The 1912 New Orleans Creole ‘Vodun’ Band a/k/a The ‘Ghost’ Band

The Elegant Savages Orchestra in concert

Hemmle Recital Hall

Sunday September 30 7:30pm

The Elegant Savages Orchestra - Dr Christopher Smith, director

Aaron Amaya (trumpet), Heather Beltz (flute, winds section leader, straw boss), Jaclyn Bush (voice, dance, dance captain), Brooke Byles (oboe), Jerry Champion (cello), Olivia Currier voice, dance), Anna Delay (voice, dance), Kendyl Dent (clarinet), Karson Goggans (ASL interpreter), Hannah Gossett (voice, dance), Courtney Gragson (trumpet), Tess Greenlees (flute), Madison Haberl (horn, dance), Jeremy Isley (percussion, drum-set, percussion captain), Lizzie Jackson (oboe), Drea Jonsson (fiddle), Diana Kim (flute), Alexander Kolb (trumpet), Alexandra LaGrone (voice, dance, co-section leader), Noelle LaGrone (voice, dance), Jordan Langehennig (oboe, whistle, pipes), Sara Marnik (horn, section leader), Hussein Masimbi (percussion), Asa Meyer (voice, dance), AJ Musella-Gonzales (trombone), Jamie Nielson (horn), Christian Pennington (saxophone, [tenor]), Patrick Perry (trombone, bass), Gillian Quiggle, (clarinet), Cedrik Rau (cello), Maria M. Rodriguez (fiddle), Isaiah Rodriguez (saxophone [baritone]), Marshall Rogers (tuba, cembasso), Julia Rulon (trombone), Stephanie Shelton (fiddle), Elisa Shiller (voice, dance, co-section leader), Steve Stallings (guitar, rhythm section leader), Christopher Stockdale (saxophone [alto]), Kaitlyn Swecker (voice, flute, dance), Clayton Thomas (trombone), Aissa Torres (saxophone [alto], dance), Chance Trimble (bass), Daniel Vaughn (horn), Callie Watson (fiddle, voice)
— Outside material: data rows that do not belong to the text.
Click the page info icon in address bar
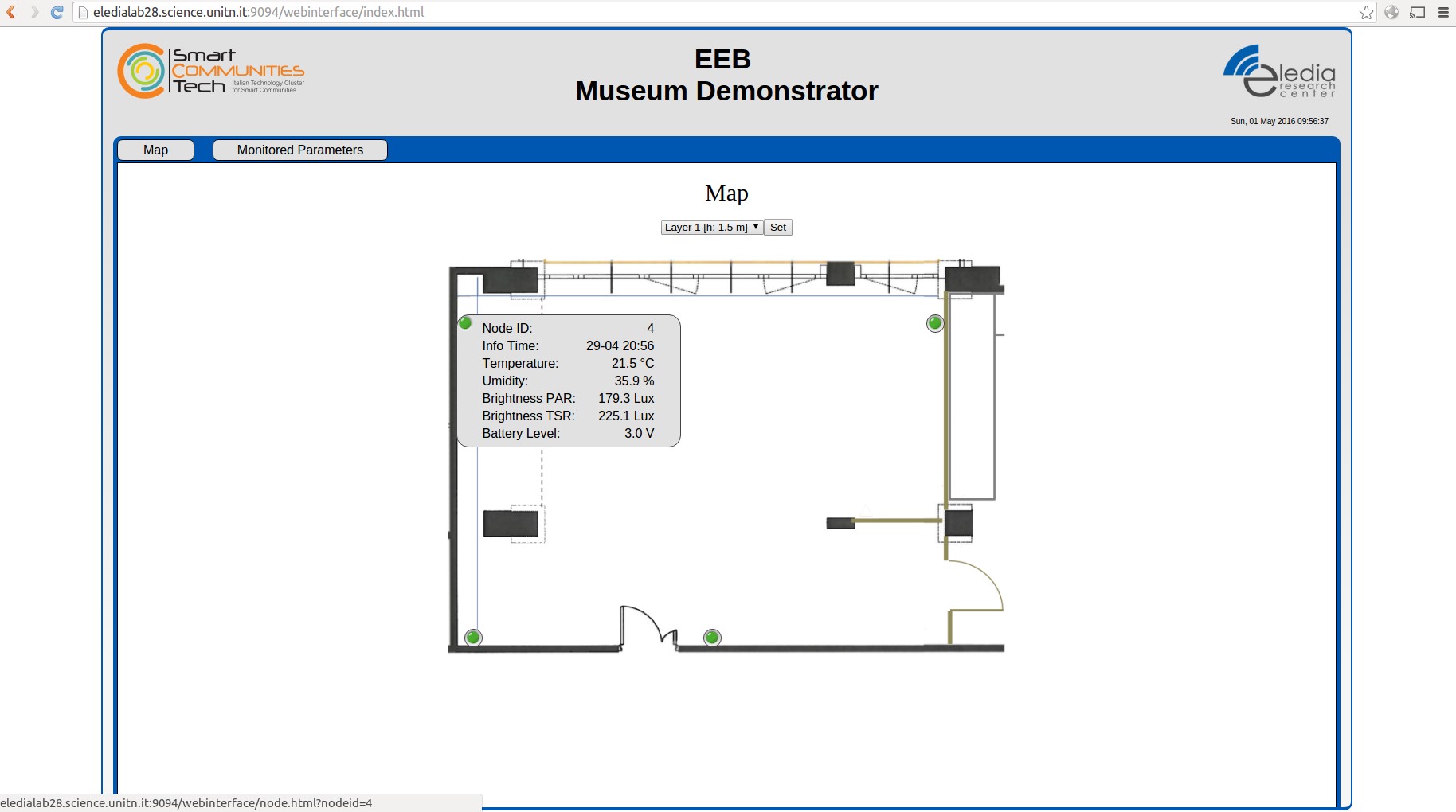The width and height of the screenshot is (1456, 812). click(x=83, y=12)
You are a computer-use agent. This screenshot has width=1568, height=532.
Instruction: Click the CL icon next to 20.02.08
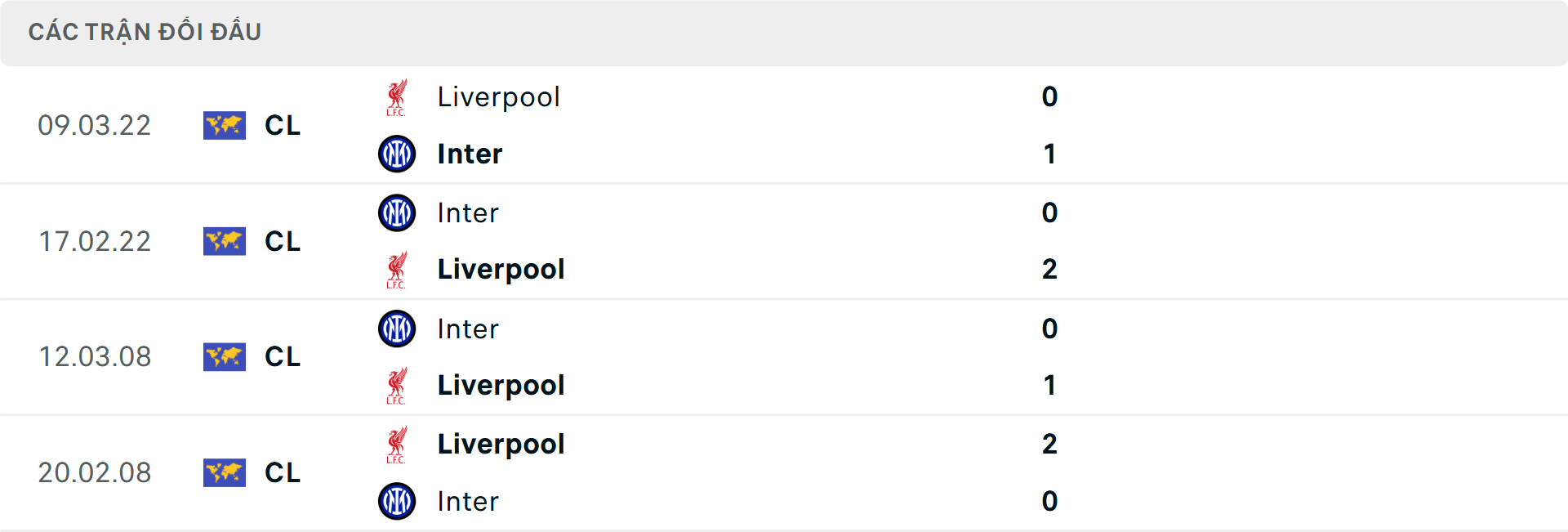tap(225, 473)
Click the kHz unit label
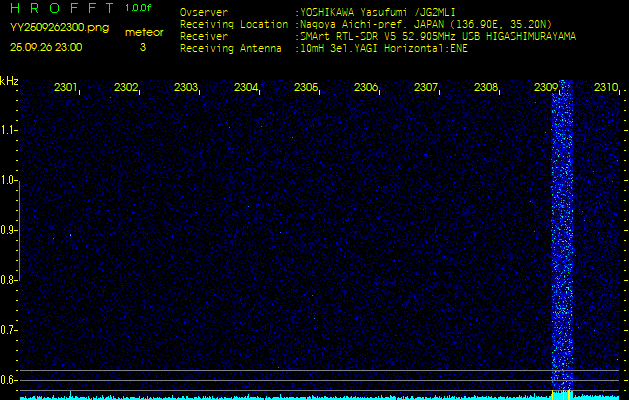This screenshot has width=629, height=400. click(9, 81)
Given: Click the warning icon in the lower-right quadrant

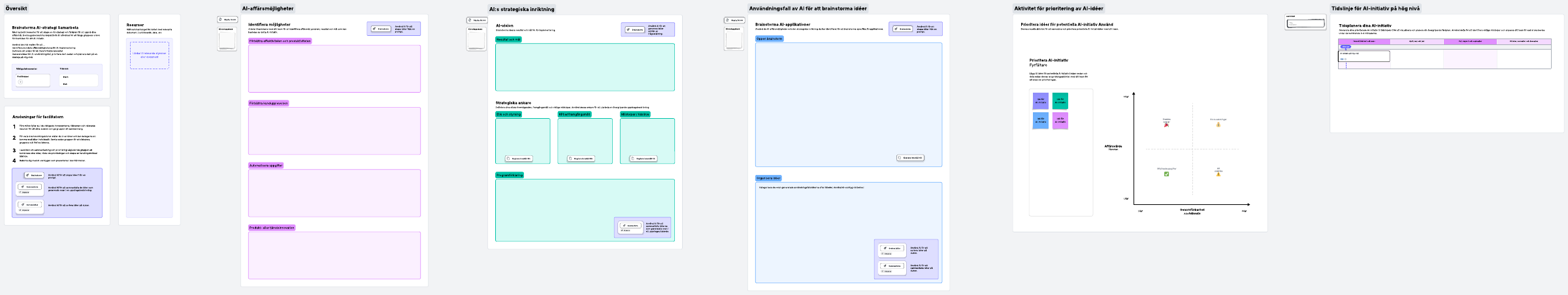Looking at the screenshot, I should [1218, 174].
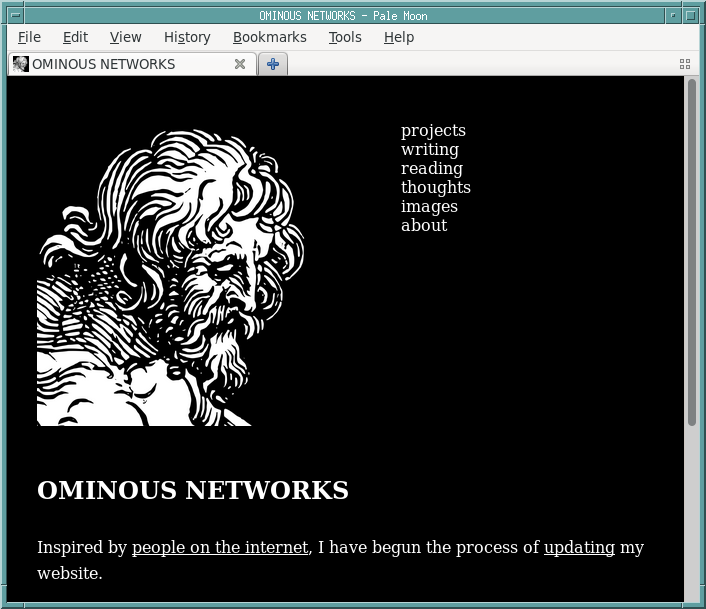The height and width of the screenshot is (609, 706).
Task: Go to the projects page link
Action: click(x=433, y=131)
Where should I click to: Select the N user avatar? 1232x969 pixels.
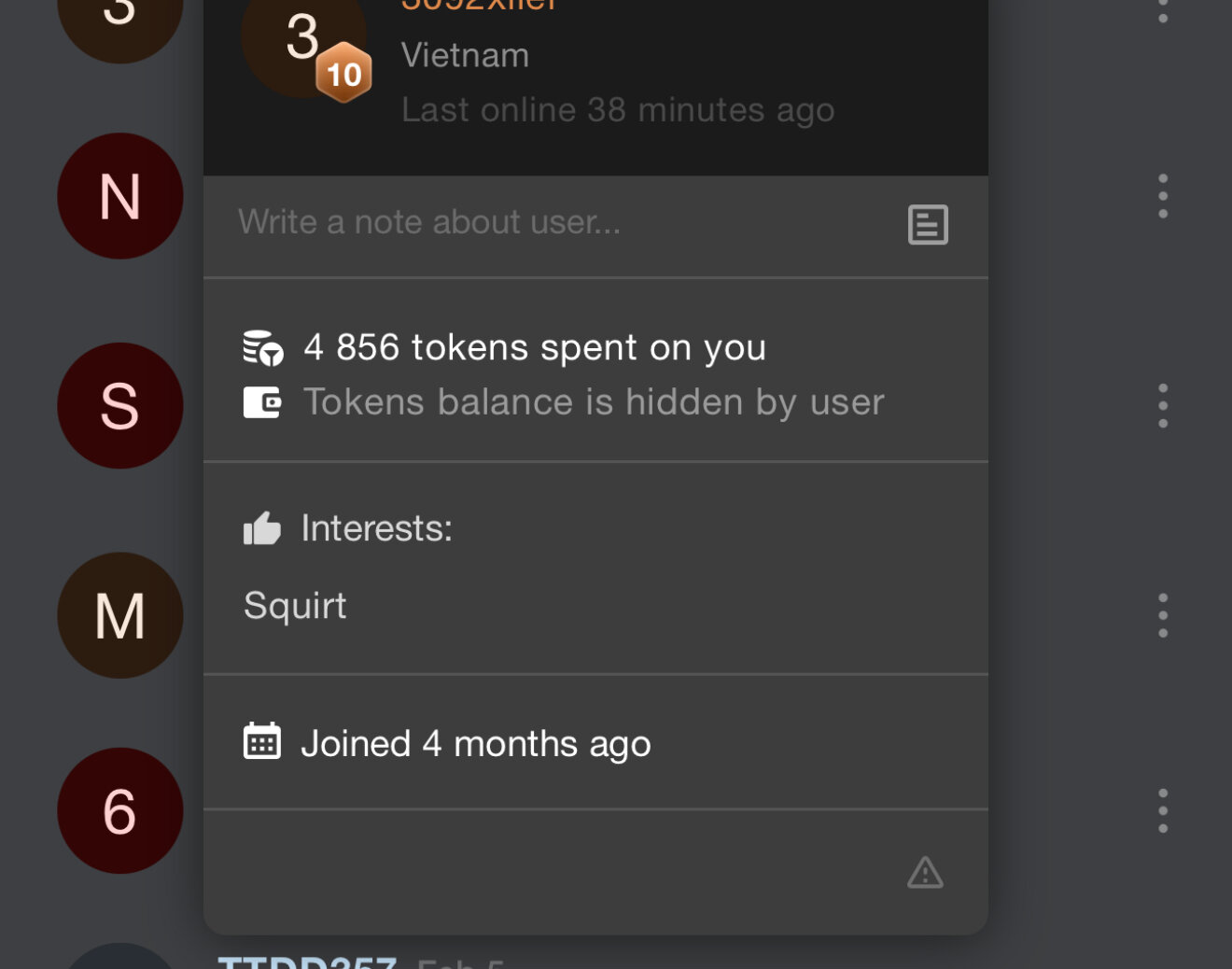(x=120, y=196)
websites: www.ttucelticensemble.com a/k/a www.elegantsavagesorchestra.com

ABOUT THE BAND: Symphonic folk from a lost world

The TTU Celtic Ensemble began in 2006 as a “small ensemble” of strings, rhythm, and voices, dedicated to performing the traditional musics of the seven Celtic nations: Ireland, Scotland, Wales, Brittany, Cornwall, Galicia, and the Isle of Man. Over the years, as the ensemble has grown, we have evolved a “folk-orchestral” approach to the repertoires, which seeks to maintain traditional music aesthetics and impact in the very different instrumentation and procedures of the chamber orchestra.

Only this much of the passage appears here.